What to work on:
Transcribe, word for word and without additions, each line below from the one containing "This screenshot has height=632, width=962." through the one containing "Task: Focus the 开始日期 input field", both ends included.
--- Provided data ---
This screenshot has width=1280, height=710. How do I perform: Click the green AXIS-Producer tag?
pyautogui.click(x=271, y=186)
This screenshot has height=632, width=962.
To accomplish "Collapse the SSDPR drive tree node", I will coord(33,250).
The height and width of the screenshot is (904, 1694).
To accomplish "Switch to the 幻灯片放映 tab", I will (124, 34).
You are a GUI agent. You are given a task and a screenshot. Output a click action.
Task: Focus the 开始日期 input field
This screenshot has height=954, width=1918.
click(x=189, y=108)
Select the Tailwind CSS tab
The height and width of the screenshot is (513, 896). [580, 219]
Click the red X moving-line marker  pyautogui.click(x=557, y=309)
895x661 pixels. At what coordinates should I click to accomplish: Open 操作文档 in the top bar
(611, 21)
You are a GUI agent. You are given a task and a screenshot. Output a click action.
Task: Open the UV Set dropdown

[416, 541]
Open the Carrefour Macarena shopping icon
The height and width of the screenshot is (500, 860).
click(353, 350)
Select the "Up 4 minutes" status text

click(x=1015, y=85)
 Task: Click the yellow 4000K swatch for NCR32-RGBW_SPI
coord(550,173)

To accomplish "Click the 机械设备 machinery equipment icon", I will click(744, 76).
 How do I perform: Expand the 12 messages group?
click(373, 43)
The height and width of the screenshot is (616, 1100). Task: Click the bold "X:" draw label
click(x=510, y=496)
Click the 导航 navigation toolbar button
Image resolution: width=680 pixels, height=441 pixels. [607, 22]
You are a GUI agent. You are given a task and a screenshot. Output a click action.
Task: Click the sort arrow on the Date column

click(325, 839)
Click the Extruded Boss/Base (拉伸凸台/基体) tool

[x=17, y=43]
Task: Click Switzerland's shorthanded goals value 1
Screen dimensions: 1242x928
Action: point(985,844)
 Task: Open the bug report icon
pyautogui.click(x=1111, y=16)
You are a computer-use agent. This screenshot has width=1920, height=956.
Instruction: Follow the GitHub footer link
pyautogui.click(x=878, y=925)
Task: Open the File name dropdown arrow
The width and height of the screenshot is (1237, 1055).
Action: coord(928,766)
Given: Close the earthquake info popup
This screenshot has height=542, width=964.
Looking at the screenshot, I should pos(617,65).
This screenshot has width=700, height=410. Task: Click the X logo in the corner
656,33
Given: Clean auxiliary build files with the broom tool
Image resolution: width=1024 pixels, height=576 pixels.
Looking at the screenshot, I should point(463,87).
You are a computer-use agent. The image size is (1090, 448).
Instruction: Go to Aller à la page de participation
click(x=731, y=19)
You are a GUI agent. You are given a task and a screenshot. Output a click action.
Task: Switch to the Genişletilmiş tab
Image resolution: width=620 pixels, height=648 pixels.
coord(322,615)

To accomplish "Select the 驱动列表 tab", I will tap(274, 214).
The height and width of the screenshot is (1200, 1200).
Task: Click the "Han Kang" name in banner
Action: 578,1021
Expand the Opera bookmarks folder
---
Response area:
This screenshot has height=632, width=962.
To accomplish "Collapse the SSDPR drive tree node", I will coord(33,250).
The height and width of the screenshot is (904, 1694).
To accomplish "Switch to the 幻灯片放映 tab", I will (124, 34).
You are a GUI agent. You are given a task and a screenshot. Output a click action.
Task: Focus the 开始日期 input field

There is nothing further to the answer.